YOUR OBJECTIVE » A single number is required: how many lines in the entries hold the word "column".

MATERIAL FOR THE TASK section start

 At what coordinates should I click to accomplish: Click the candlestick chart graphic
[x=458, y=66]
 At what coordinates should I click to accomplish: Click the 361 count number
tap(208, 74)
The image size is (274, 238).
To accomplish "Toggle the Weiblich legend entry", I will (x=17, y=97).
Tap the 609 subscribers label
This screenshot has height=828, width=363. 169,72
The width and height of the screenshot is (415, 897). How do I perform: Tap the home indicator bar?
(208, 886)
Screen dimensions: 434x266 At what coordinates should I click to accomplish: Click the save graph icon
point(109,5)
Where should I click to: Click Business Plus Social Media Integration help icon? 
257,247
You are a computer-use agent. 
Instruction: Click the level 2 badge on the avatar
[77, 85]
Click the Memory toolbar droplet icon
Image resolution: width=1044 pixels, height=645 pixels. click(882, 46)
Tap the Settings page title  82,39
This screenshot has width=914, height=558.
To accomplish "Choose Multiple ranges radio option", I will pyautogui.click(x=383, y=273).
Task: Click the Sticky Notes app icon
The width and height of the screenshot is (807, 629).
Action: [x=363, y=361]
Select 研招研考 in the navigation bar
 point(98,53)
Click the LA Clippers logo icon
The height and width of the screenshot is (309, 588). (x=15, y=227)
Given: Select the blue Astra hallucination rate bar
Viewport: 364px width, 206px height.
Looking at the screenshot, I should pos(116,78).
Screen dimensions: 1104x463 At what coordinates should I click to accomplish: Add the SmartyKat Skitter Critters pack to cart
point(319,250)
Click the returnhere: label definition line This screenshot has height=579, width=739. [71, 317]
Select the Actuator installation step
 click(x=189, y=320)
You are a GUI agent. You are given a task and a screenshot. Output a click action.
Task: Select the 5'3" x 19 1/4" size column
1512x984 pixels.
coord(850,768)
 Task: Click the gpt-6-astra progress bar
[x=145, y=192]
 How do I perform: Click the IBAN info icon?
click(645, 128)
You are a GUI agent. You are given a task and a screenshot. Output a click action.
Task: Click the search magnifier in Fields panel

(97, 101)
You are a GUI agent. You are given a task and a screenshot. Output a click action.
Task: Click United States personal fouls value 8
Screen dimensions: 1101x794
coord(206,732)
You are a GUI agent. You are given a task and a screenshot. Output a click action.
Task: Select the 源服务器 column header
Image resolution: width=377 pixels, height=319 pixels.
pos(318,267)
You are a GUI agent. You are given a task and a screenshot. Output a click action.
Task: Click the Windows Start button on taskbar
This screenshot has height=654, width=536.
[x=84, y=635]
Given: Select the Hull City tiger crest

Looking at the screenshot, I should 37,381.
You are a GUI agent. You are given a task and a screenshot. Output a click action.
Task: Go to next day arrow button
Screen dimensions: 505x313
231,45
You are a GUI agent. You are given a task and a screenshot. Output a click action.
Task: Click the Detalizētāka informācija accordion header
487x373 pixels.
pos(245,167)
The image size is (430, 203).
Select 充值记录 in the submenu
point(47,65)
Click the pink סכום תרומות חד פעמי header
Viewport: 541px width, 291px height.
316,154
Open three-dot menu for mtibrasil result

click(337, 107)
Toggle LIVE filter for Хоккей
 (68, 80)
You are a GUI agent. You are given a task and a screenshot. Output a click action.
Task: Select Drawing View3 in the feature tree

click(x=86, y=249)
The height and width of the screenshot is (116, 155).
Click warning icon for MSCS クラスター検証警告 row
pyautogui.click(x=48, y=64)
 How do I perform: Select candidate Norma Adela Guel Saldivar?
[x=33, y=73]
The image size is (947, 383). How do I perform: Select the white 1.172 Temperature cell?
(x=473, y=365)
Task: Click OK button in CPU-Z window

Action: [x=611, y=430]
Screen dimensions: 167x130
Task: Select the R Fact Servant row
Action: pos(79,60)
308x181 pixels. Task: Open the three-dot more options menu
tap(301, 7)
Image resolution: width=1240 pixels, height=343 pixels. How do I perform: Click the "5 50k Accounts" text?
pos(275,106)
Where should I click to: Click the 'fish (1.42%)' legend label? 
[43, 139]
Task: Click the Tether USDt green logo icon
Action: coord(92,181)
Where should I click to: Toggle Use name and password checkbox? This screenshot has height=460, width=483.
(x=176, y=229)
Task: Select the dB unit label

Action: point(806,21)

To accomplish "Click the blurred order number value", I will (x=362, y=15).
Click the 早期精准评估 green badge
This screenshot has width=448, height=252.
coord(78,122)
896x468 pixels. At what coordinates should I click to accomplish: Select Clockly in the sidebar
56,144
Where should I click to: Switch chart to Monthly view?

MATERIAL FOR THE TASK section end

SOLUTION TO THIS EXERCISE » 2